### EXCERPTED RECORDS
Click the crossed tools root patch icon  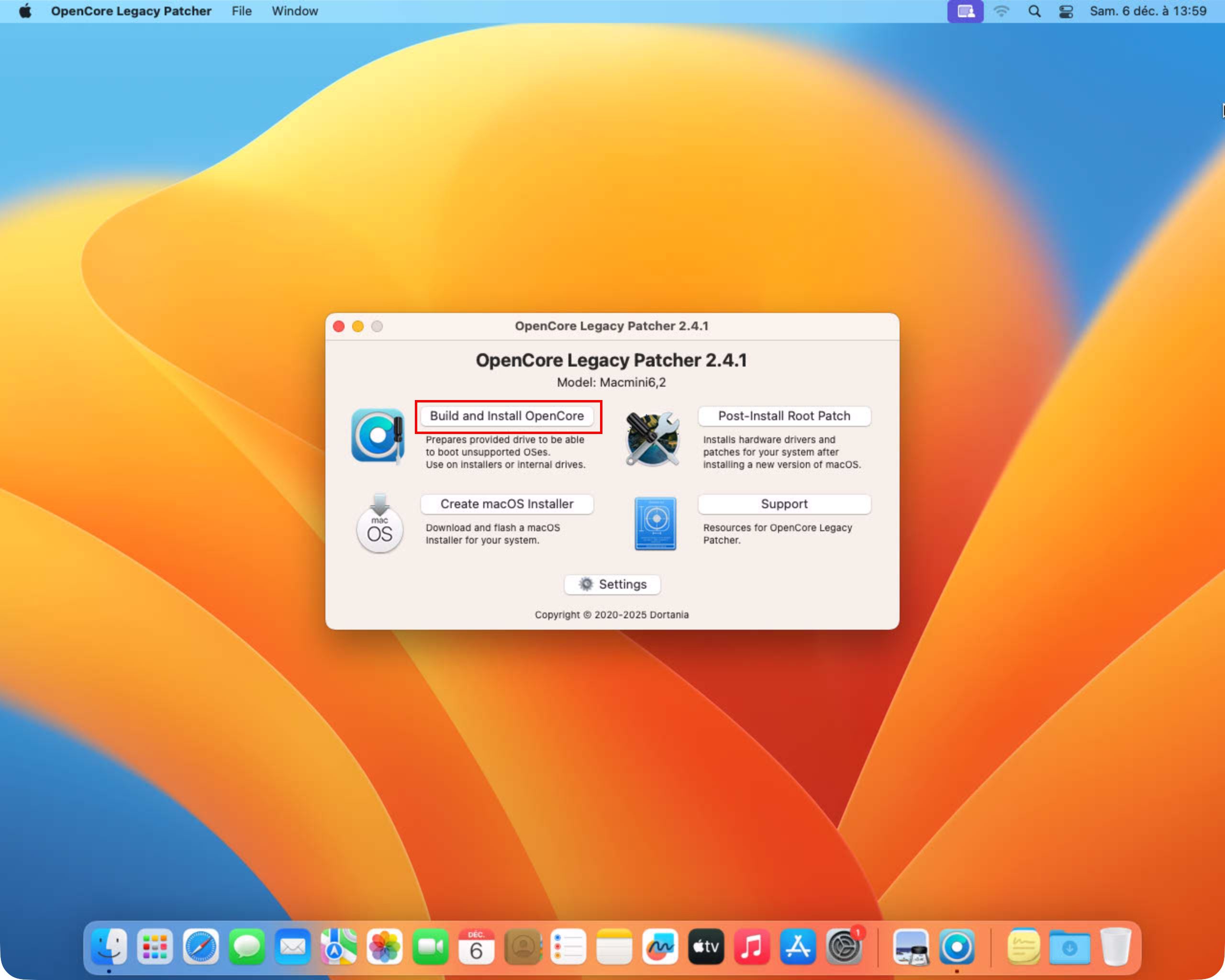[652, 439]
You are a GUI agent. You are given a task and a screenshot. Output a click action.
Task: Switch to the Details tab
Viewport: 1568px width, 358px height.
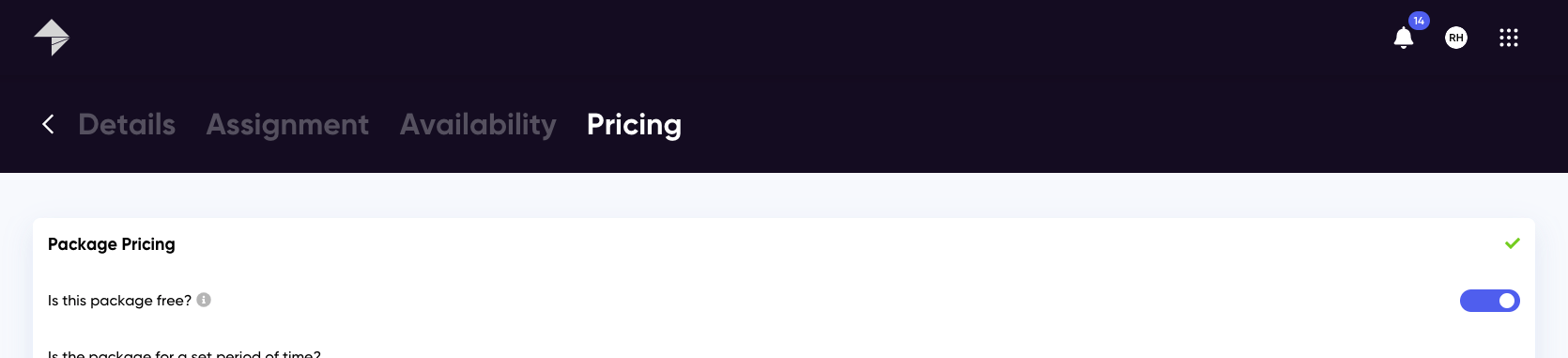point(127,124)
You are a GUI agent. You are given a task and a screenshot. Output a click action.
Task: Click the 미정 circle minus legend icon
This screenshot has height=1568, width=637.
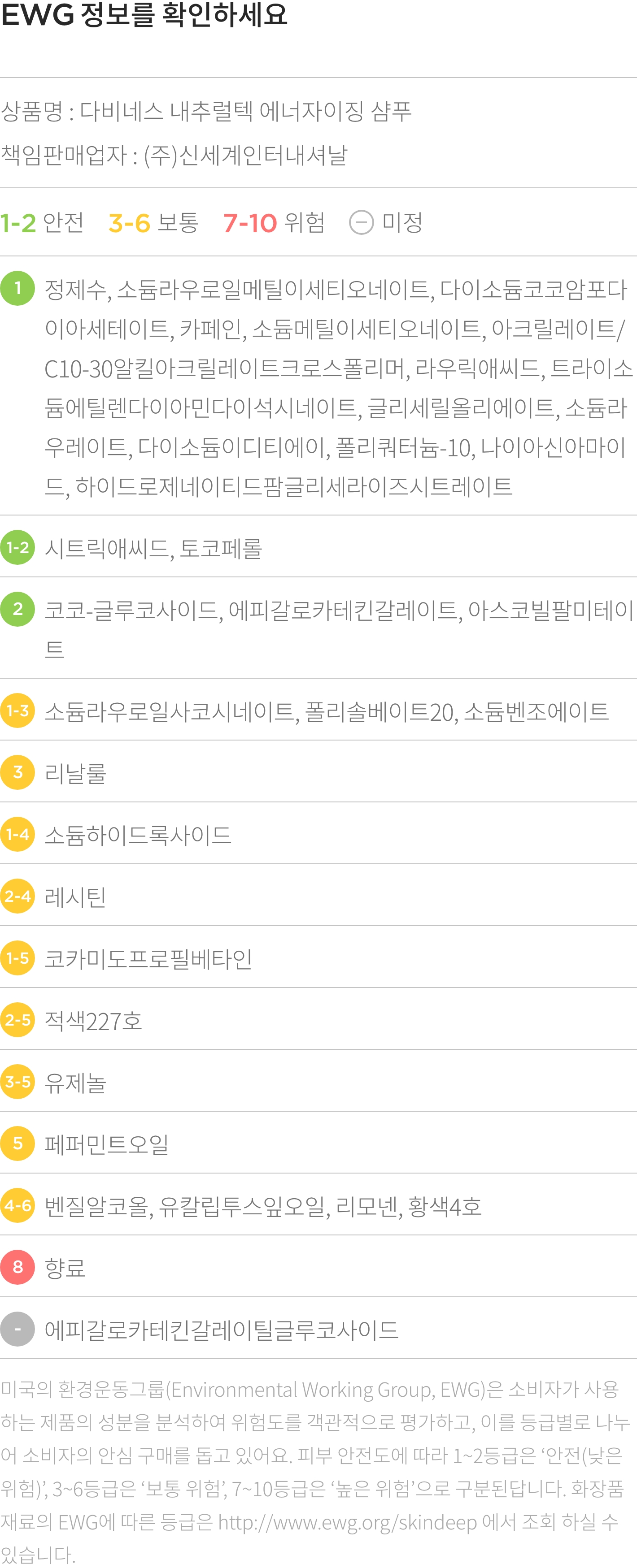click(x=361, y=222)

---

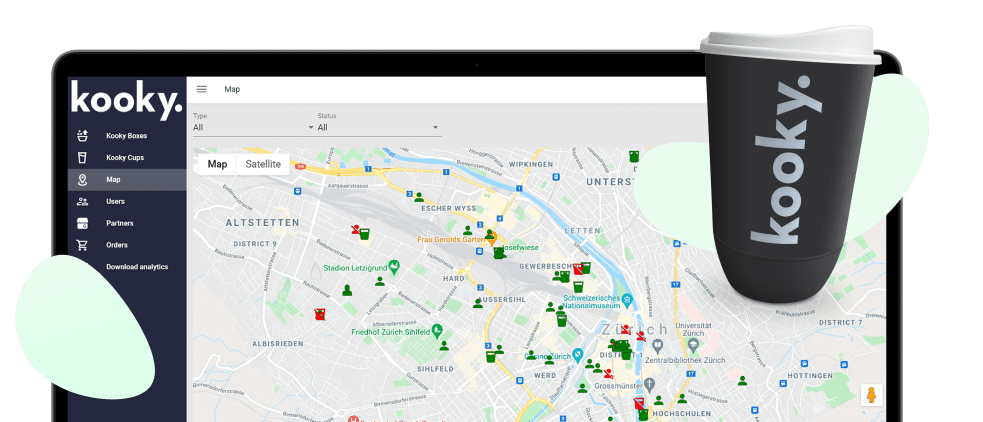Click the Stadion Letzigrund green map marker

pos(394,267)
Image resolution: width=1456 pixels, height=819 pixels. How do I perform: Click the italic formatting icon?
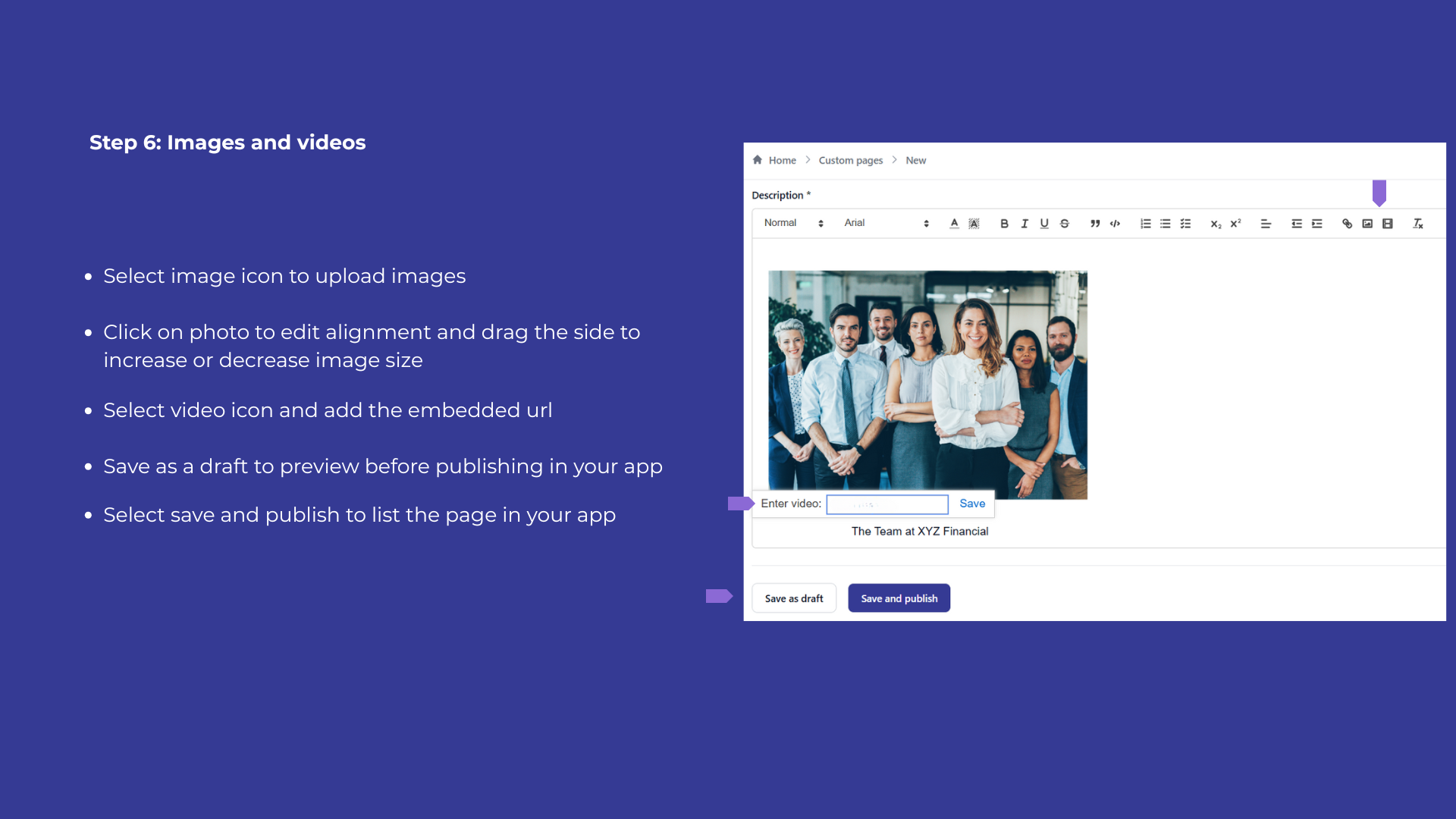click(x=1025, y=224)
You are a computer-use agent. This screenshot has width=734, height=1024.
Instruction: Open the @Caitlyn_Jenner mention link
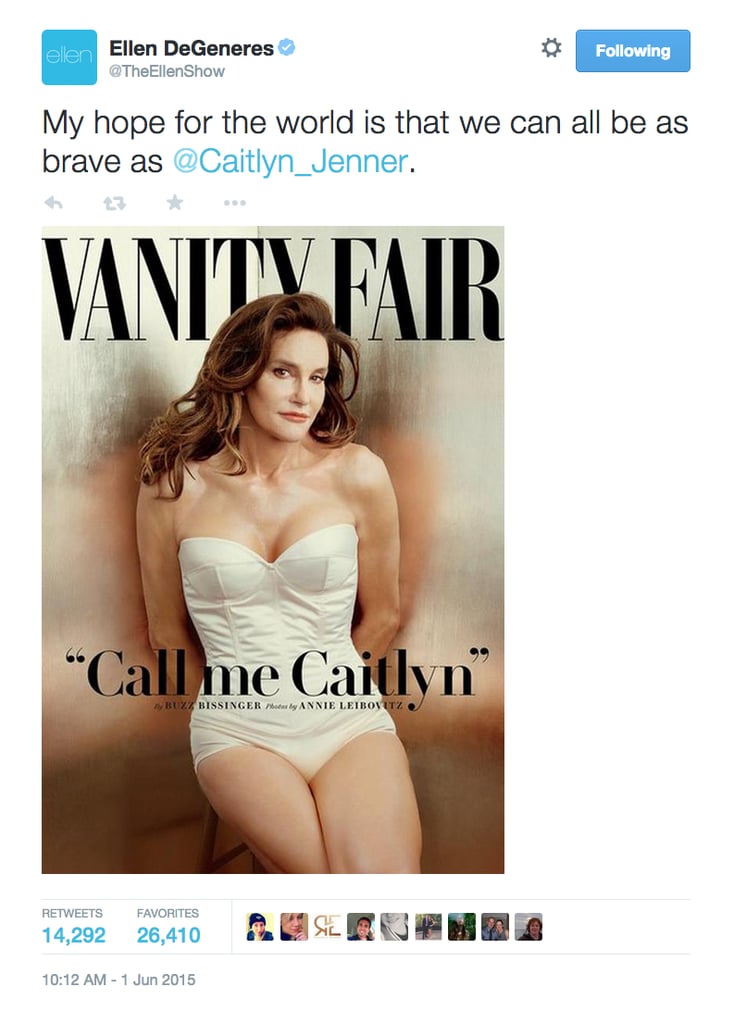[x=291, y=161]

---

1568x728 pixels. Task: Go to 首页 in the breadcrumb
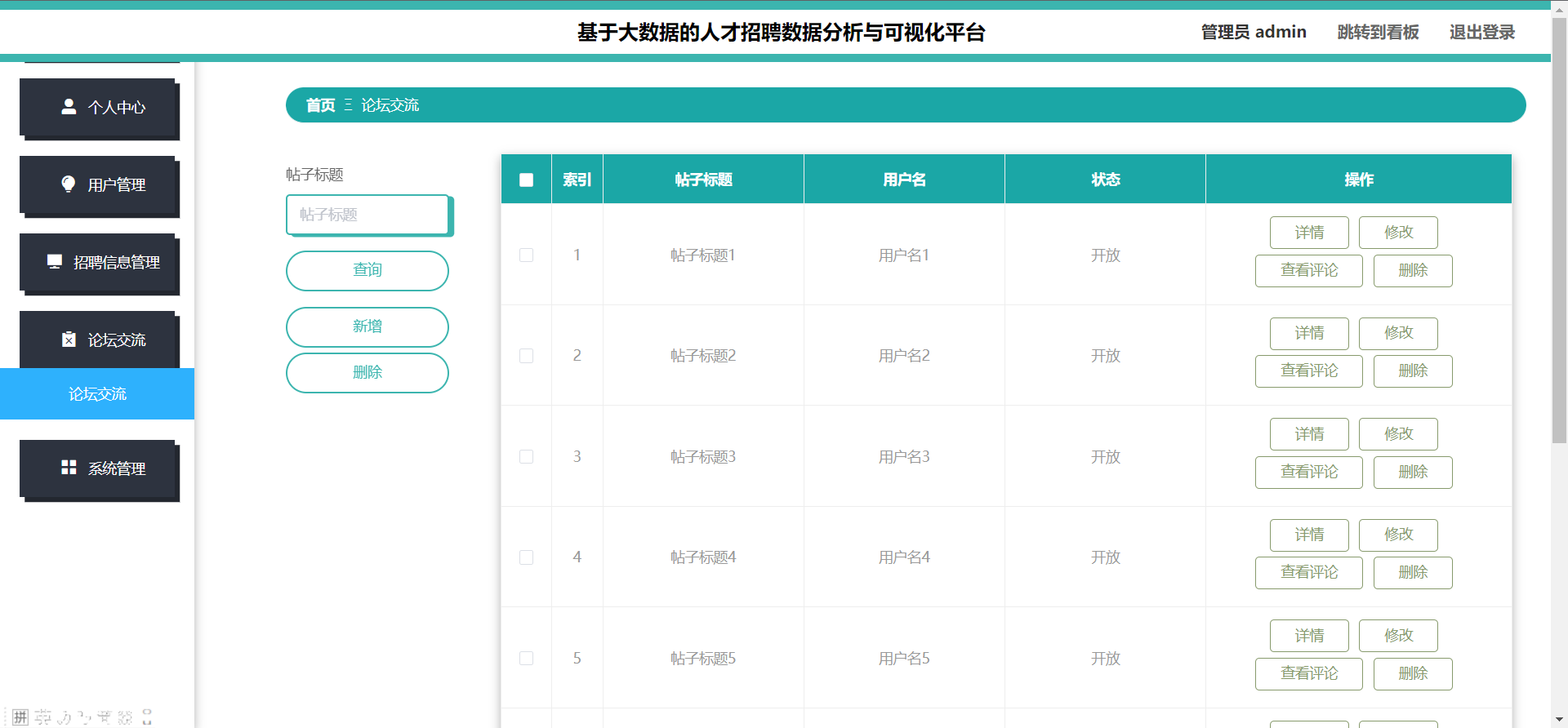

### GIVEN PROBLEM
Render the material from the line containing "Click the Stadion Letzigrund green map marker" up to and including the line containing "click(x=1025, y=224)" as a JSON list of strings, one string per line, with blank lines omitted. Leave the pictures out.

### EXERCISE SOLUTION
[
  "Click the Stadion Letzigrund green map marker",
  "pos(394,267)",
  "Image resolution: width=1456 pixels, height=819 pixels. How do I perform: Click the italic formatting icon?",
  "click(x=1025, y=224)"
]